El avión de cuatro motores es definido como un “caballo de batalla militar” que comenzó a fabricarse y volar en 1950, afirmó a AP el expiloto de la compañía US Airways de Estados Unidos John M. Cox, actual director ejecutivo de la consultora Safety Operating Systems.

“Con un buen mantenimiento, la edad de la aeronave no debería ser un problema”, dijo sobre el hecho de que el avión accidentado tenía 40 años de servicio. “Un avión bien mantenido puede volar 50 años o más, están diseñados para eso”, señaló. La falla podría quedar registrada en el grabador de datos del avión, aunque encontrar sus restos en el mar podría ser todo un desafío, analizó Cox.

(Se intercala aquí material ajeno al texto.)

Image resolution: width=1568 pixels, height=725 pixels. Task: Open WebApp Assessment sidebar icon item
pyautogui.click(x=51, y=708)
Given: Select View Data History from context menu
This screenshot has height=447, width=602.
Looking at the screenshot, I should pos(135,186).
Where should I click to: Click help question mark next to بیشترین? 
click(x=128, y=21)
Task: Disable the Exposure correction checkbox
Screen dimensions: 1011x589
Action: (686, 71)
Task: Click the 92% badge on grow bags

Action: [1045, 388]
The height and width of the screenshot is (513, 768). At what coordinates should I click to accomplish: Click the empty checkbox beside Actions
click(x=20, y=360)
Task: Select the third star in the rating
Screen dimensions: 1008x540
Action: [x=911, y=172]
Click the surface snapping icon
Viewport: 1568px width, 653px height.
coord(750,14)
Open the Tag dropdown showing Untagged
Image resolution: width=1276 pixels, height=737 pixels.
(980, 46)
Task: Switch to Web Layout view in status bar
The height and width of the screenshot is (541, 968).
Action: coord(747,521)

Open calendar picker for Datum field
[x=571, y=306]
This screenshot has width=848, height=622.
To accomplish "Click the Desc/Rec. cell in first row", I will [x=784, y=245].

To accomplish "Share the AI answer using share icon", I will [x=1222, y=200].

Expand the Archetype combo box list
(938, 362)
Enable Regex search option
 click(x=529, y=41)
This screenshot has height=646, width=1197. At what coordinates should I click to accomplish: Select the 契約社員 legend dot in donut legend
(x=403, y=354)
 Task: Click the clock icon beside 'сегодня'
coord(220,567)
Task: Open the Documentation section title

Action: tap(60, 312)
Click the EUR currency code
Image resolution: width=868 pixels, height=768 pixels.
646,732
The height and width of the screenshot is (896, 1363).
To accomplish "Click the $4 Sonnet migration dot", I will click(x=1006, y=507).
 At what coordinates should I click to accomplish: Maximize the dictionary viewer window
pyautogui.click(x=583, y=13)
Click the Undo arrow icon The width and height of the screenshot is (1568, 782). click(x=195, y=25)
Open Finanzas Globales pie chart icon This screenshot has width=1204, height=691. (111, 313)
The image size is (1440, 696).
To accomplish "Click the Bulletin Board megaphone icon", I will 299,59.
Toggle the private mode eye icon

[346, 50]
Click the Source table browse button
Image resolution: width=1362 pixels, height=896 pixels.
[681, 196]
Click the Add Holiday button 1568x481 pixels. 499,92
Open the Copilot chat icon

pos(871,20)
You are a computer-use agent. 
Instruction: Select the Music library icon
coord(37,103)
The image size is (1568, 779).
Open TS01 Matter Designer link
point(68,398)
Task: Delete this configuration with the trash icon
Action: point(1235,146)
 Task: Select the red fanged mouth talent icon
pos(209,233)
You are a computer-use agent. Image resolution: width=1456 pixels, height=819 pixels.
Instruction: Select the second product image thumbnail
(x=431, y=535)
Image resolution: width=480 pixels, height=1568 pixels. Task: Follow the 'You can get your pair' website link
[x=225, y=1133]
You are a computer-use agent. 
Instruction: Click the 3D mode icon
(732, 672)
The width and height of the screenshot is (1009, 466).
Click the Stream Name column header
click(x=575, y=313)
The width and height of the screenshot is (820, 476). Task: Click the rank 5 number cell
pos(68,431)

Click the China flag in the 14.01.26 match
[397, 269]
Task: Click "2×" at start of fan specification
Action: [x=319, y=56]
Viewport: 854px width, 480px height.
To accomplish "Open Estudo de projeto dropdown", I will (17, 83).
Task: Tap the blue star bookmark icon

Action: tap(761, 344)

Chile es uno de los países que tiene una base científica en la Antártida y allí acuden muchos investigadores que realizan trabajos sobre el continente, que podría albergar muchas de las pistas y evolución del cambio climático y contar con elementos únicos para el desarrollo de medicamentos.

Sólo la Fuerza Aérea puede viajar hasta la base chilena y traslada con frecuencia a población civil, ya que no existen vuelos comerciales.